Fitzke zaczerwienił się gwałtownie, pod gradem zdziwionych spojrzeń swoich kolegów.
— Bo... bo — bąkał — najlepszy policjant pobłądzić może!
— W rzeczy samej — ciągnął dalej nieubłaganie Zawiślak — popełniał pan błąd za błędem i tylko cudem udało się ocalić biednego pana Korskiego!

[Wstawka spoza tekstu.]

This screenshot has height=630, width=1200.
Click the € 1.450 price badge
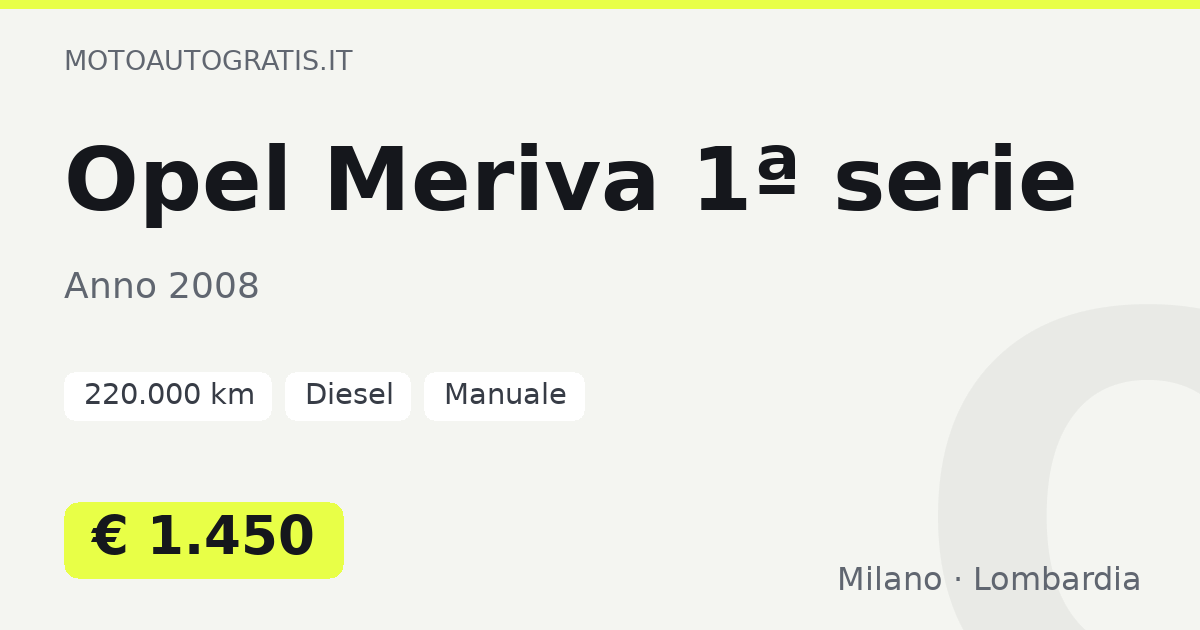click(204, 540)
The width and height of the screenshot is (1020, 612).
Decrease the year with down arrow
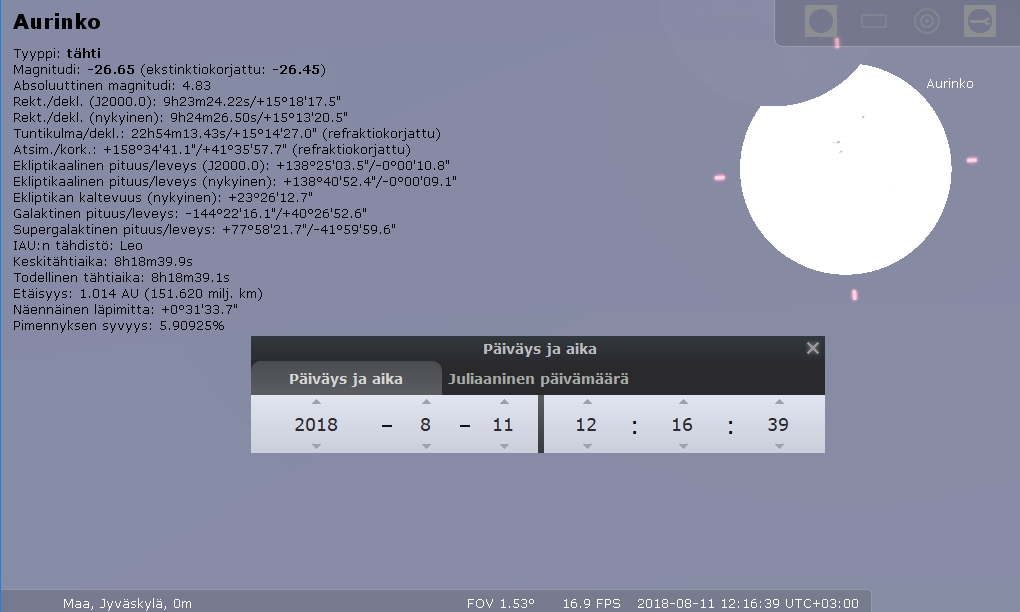[x=316, y=446]
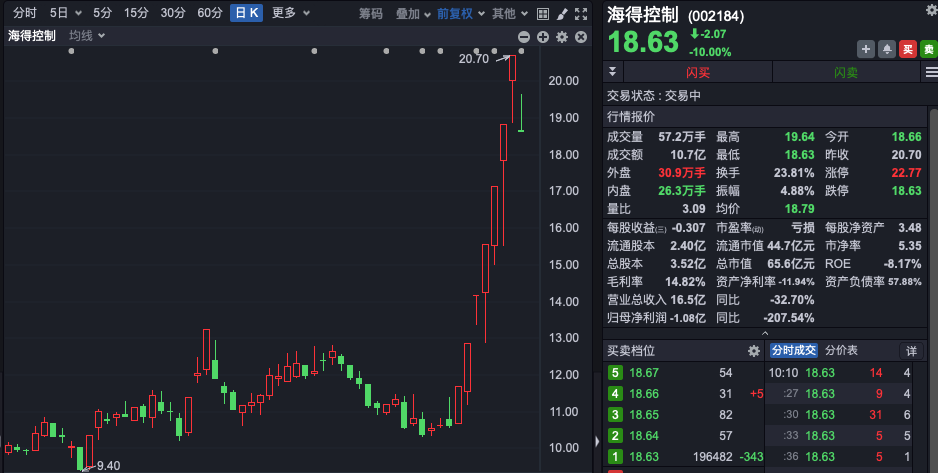Open the chart layout grid icon

[542, 14]
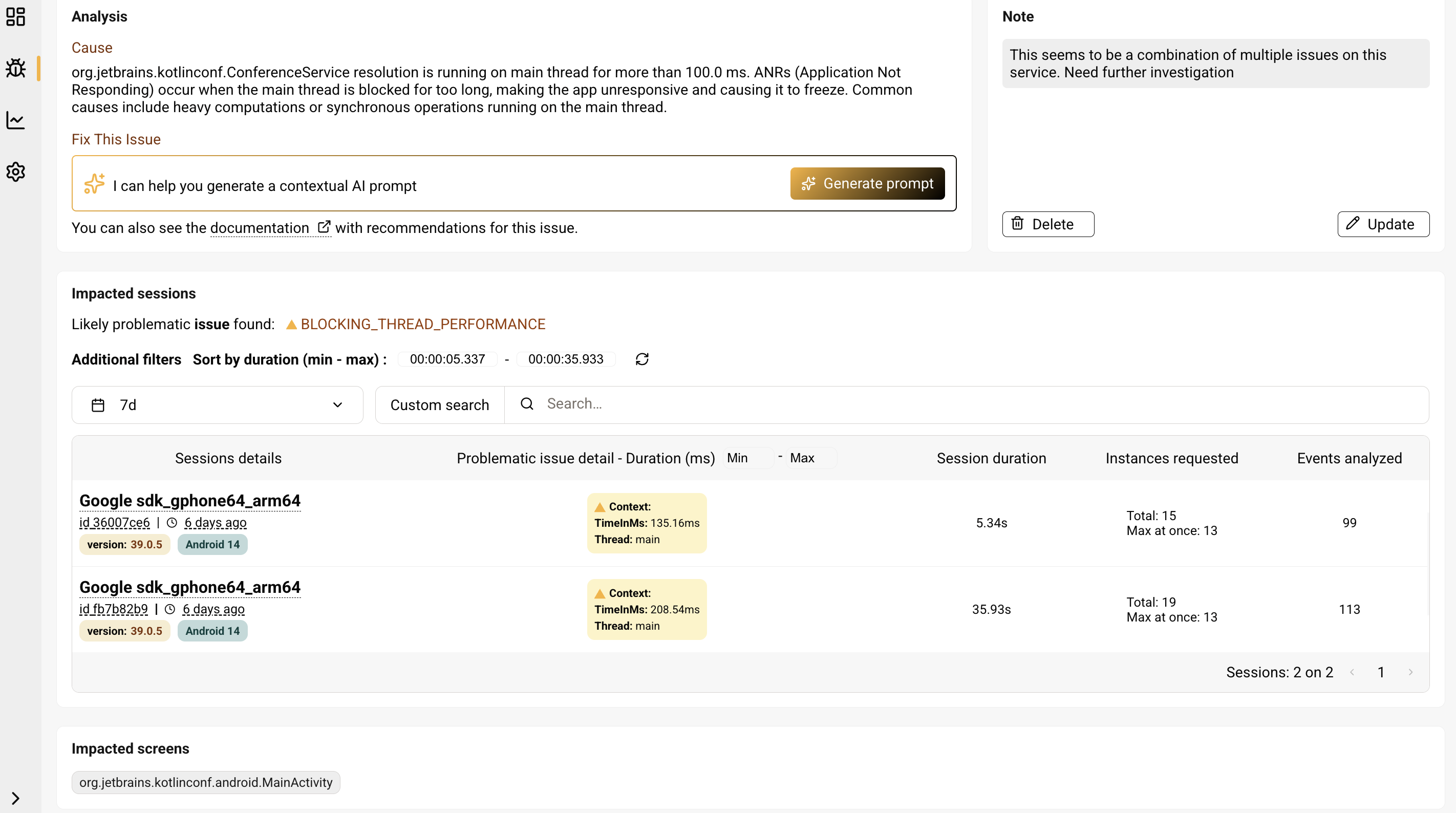Open the documentation link
The image size is (1456, 813).
click(x=260, y=228)
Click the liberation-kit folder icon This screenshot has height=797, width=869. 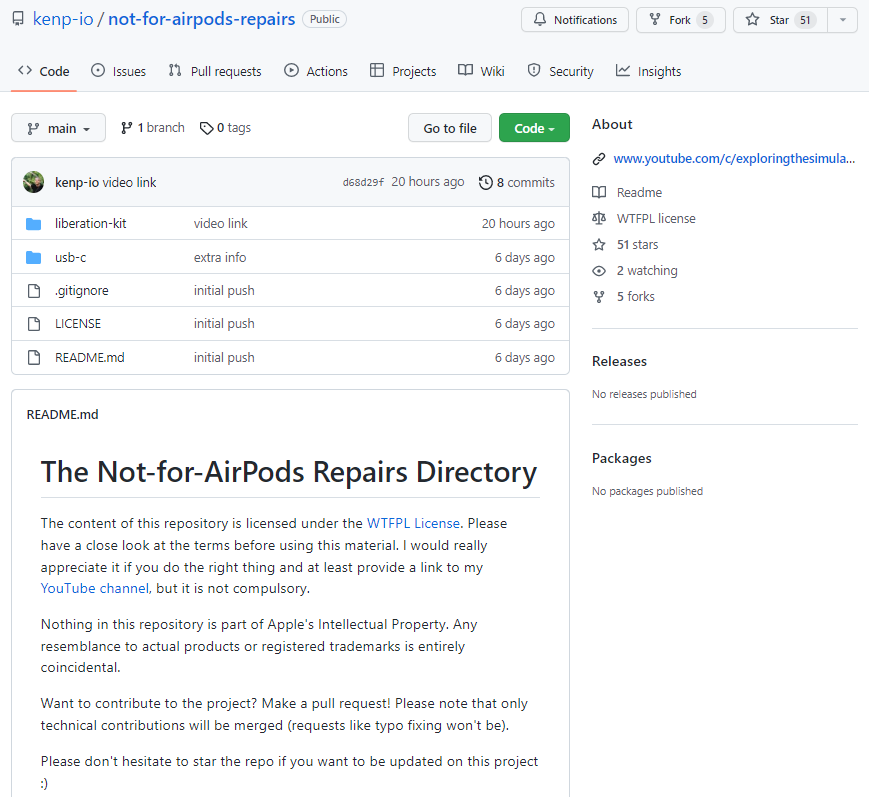click(34, 224)
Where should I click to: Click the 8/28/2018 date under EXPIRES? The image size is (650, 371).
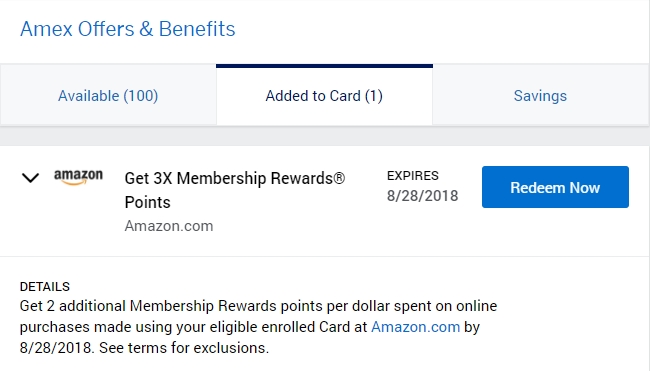pyautogui.click(x=422, y=196)
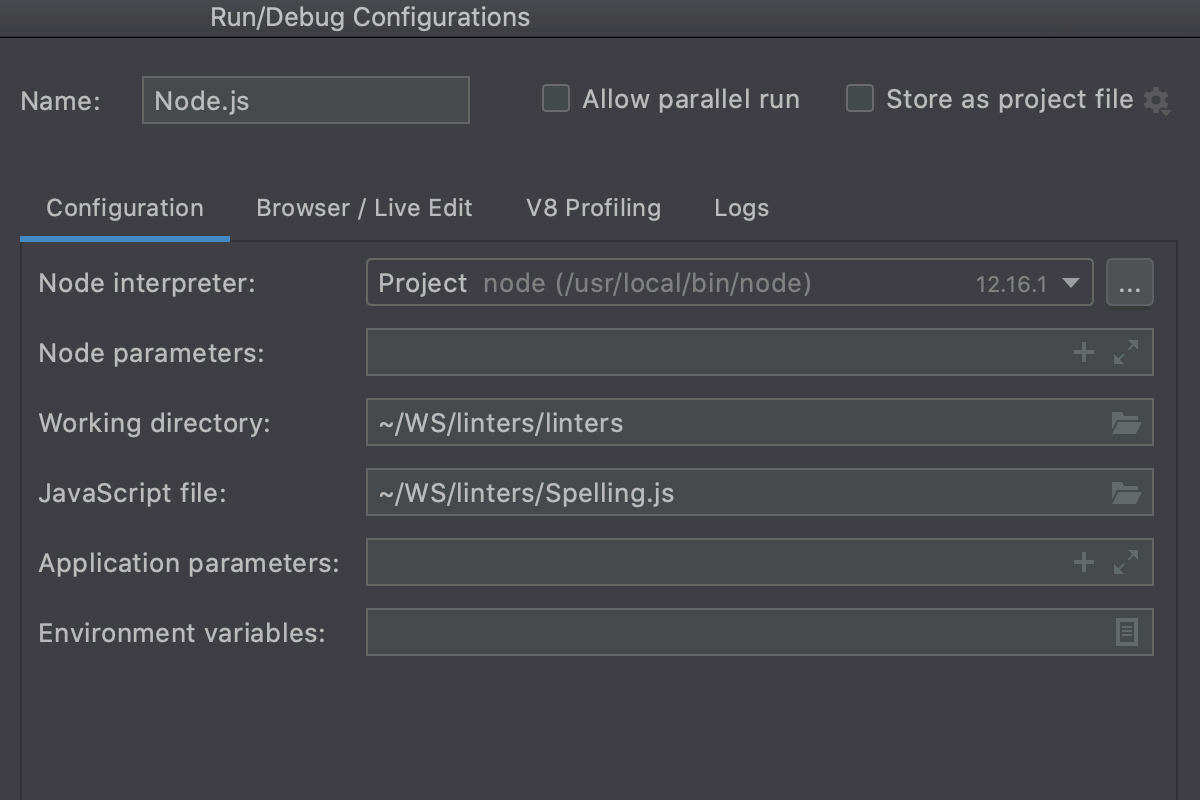
Task: Open the folder browser for Working directory
Action: 1127,422
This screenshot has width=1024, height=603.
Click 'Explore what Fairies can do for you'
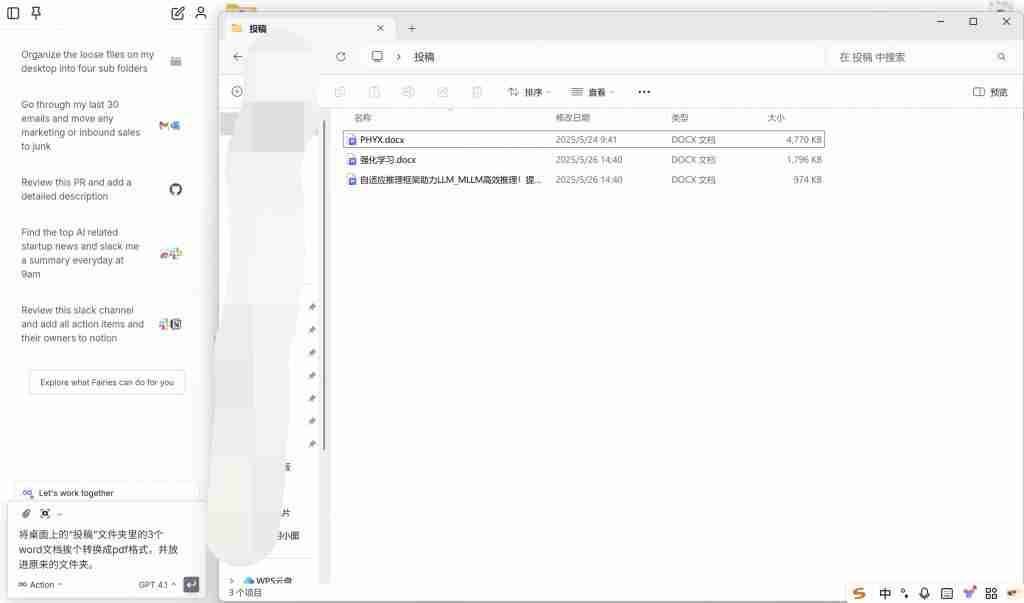pyautogui.click(x=106, y=382)
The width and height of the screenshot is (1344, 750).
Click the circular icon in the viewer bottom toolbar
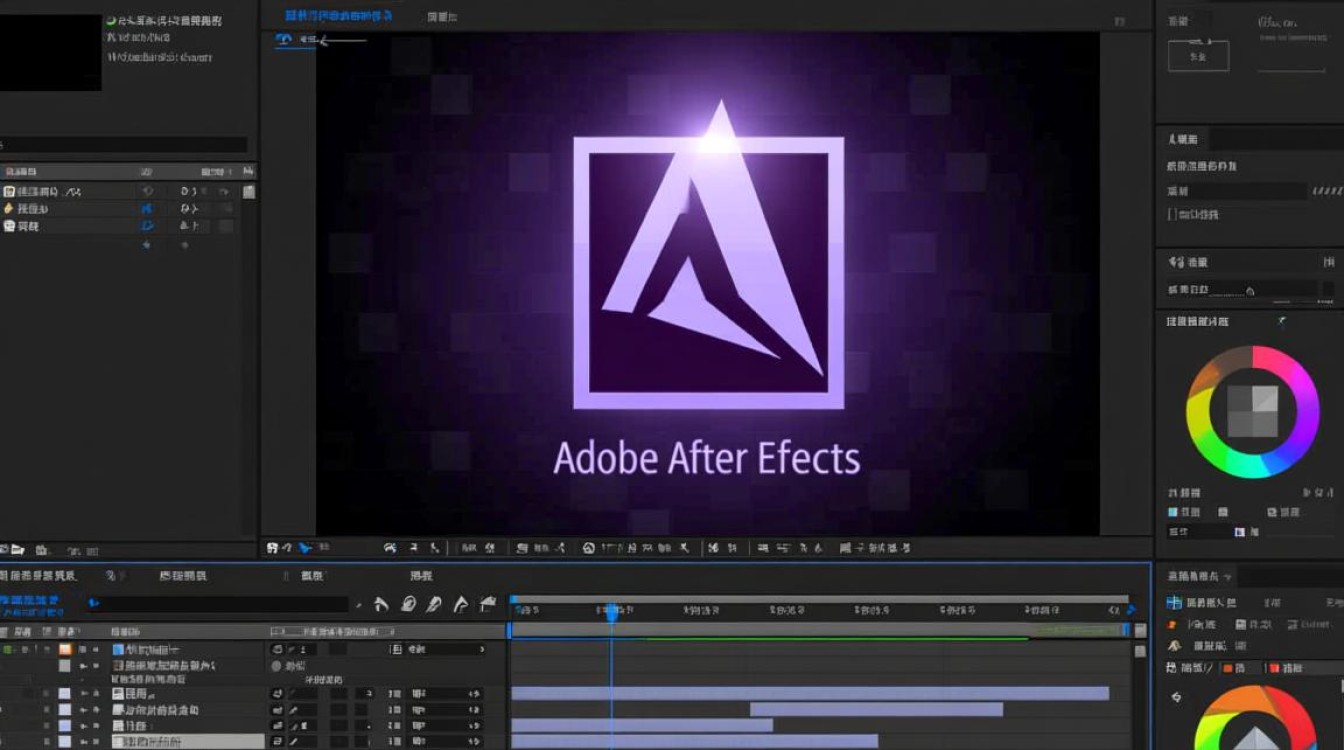[x=589, y=548]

Toć w sprawie zamordowania Marty Dordonowej i rzekomej ucieczki Morena, był pan również na fałszywym tropie! Twierdził pan stanowczo, że została zabita przez swego kochanka, który uciekł z nieistniejącą biżuterją, podczas gdy naprawdę porwali go sowieccy wysłannicy za to, że wskazał dom przy ulicy Langegasse.
— Ależ to był straszny łobuz ten Moren! — wykrzyknął Fitzke, pragnąc się usprawiedliwić. — Wszystkiego można się było po nim spodziewać.
— Wcale nie zamierzam go bronić! — odparł szofer. — Stwierdzam tylko „omyłki“ śledztwa! Wszak łatwo domyślić się było można komu zależało na tem, by zgładzić Morena i Martę!
— Kiedy...
Kilku niemieckich komisarzy, obecnych przy tej rozmowie, coraz dziwniej spoglądali na Fitzkego. On zaś sam kręcił się i pocił, pojmując, że polacy wiedzieli daleko więcej, niźli chcieli powiedzieć. W duchu przeklinał Sonię i postanawiał podać się bezzwłocznie do dymisji. Nie ominęły go jednak później daleko poważniejsze przykrości.
Dulembianka, wraz z Korskim i Zawiślakiem opuściliby natychmiast Gdańsk, gdyby ich nie wstrzymywały skarby Brasina. Choć Korski, po śmierci Czukiewiczowej był jedynym spadkobiercą depozytu, nie tyle kierowała nim myśl zawładnięcia tym majątkiem, bo miał względem niego zupełnie inne zamiary, ile przekonania się, co właściwie zawiera. Zaiste, tragiczny to był depozyt i wiele krwi na nim spoczęło. Krebs, Brasin, Czukiewiczowa, on sam, ledwie uszedł straszliwego niebezpieczeństwa.